In a world of shifting values and morals, it is comforting to know that God and His laws do not change. One of the most comforting doctrines of the LDS church is that marriage between a man and a woman is not only important in this life, but essential in eternity, and meant to last forever. In the words of David A. Bednar, a latter-day apostle, "Righteous marriage is a commandment and an essential step in the process of creating a loving family relationship that can be perpetuated beyond the grave." For such a marriage to last beyond death, it must take place in the temple, as a covenant between the man, the woman, and the Lord, and sealed by the power of the restored priesthood.



As the apostle Paul states in 1 Corinthians 11:11, "...neither is the man without the woman, neither the woman without the man, in the Lord." David A. Bednar further explained this when he said, "For divine purposes, male and female spirits are different, distinctive, and complementary." Despite what modern society currently professes, men and women are different by nature.

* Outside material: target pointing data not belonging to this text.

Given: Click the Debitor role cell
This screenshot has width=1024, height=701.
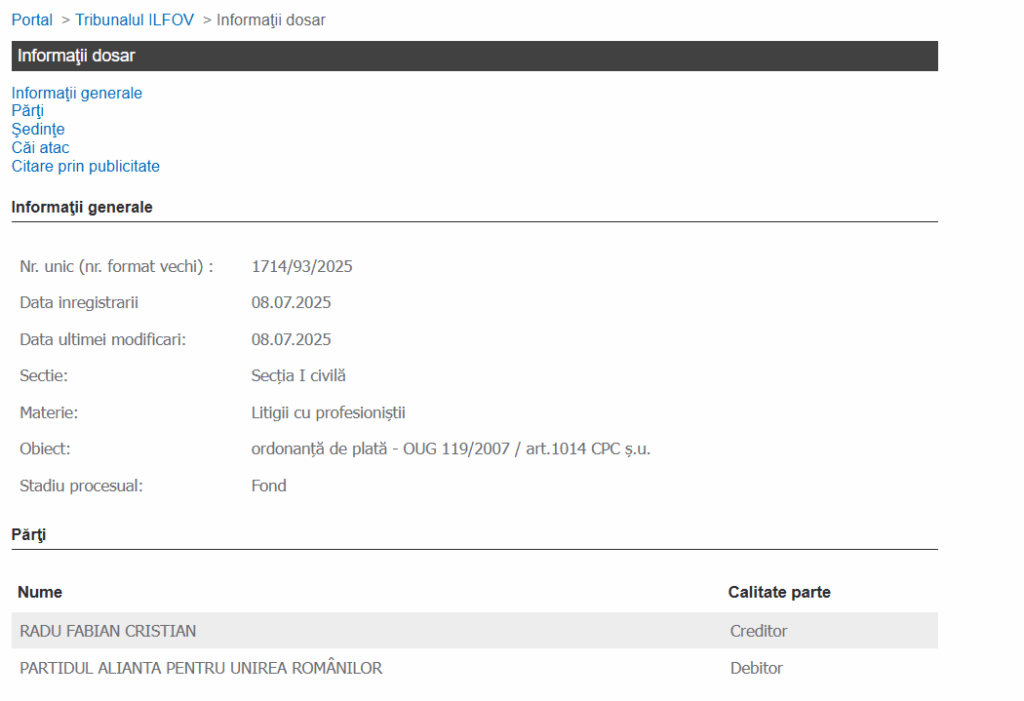Looking at the screenshot, I should tap(756, 668).
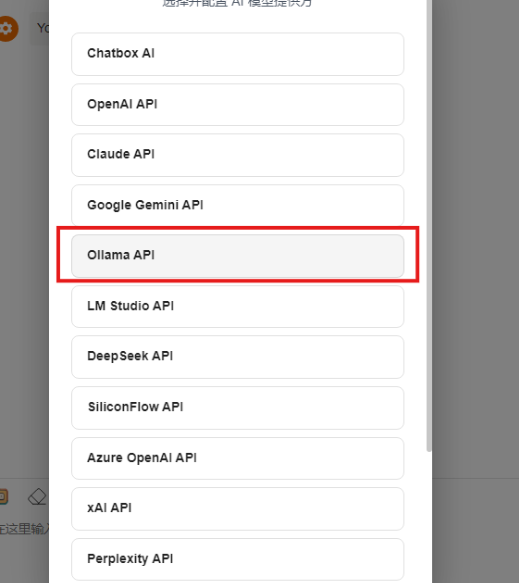Select Chatbox AI as provider
This screenshot has width=519, height=583.
[x=238, y=54]
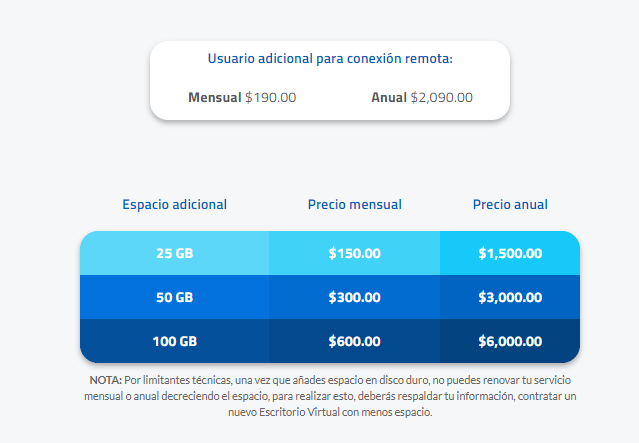This screenshot has width=639, height=443.
Task: Click the 'Usuario adicional para conexión remota' heading
Action: point(330,59)
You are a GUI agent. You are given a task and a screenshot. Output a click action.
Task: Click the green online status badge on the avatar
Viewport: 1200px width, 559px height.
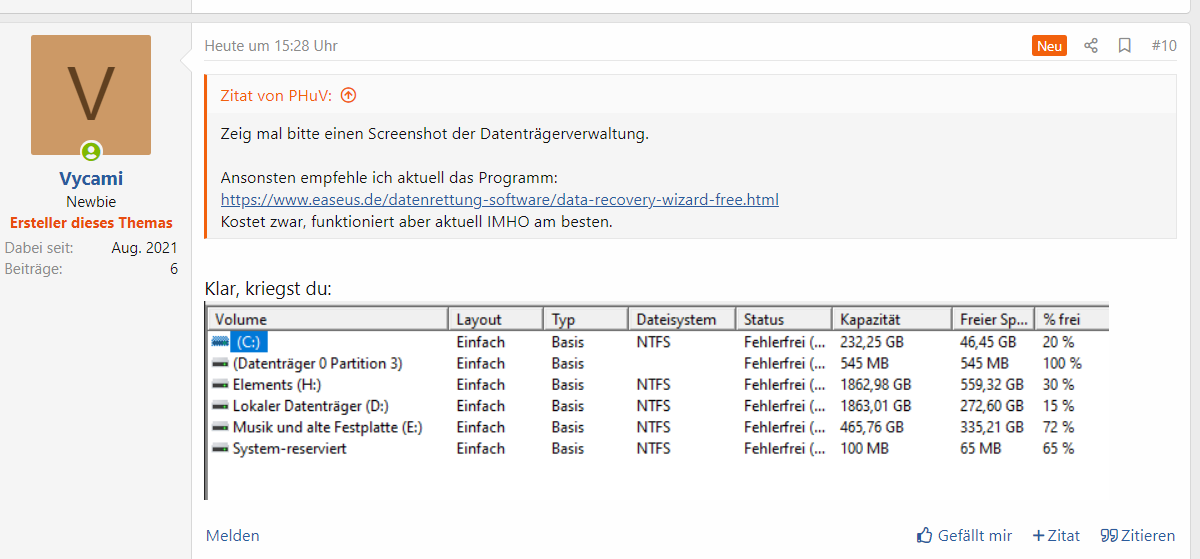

Each is endowed with different strengths, and each needs the other to be complete in eternity. We have been put on earth to progress, but our progression, learning, and growth do not stop there. One day, we are meant to become like our Heavenly Father, in power, understanding, and creation. We can only reach that potential as a man and a woman, married and sealed for eternity.

The idea of an eternal marriage may seem foreign in today's world. The individualism and independence that is so glorified today can undermine the true joy that comes from caring for and relying on one another in marriage. Elder Bruce C. Hafen compared what is common in society, a "contractual marriage", with what marriage ought to be, a "covenant marriage": "When troubles come, the parties to a contractual marriage seek happiness by walking away. They marry to obtain benefits and will stay only as long as they’re receiving what they bargained for. But when troubles come to a covenant marriage, the husband and wife work them through. They marry to give and to grow, bound by covenants to each other, to the community, and to God." He taught that every marriage faces challenges, which can be summarized into three types of adversity: excessive individualism, natural adversity, and each person's imperfections. 


My husband and I have a wonderful, if imperfect, marriage, and together we have been tried by different challenges. We faced natural adversity when we lost our first pregnancy in miscarriage, and when our daughter was born a month early and had an extended stay in the NICU. Our own imperfections try us: I am sure my husband finds me impatient, disorganized, and at times a bit feisty. However, through all these trials, we remember that we made a promise, not only to each other, but to the Lord, to remain faithful and to love one another. We also know that we did not only marry to find our own happiness, but to provide a safe, loving home for the children we bring into this world. That knowledge bears us up, and binds us together. Our greatest happiness is knowing that through the priesthood, the holy temple, and our covenants, we can be together forever.



Sources:

Hafen, Bruce C., “Covenant Marriage,” Ensign, Nov 1996, 26.

Bednar, David A., "Marriage is Essential to His Eternal Plan," June 2006.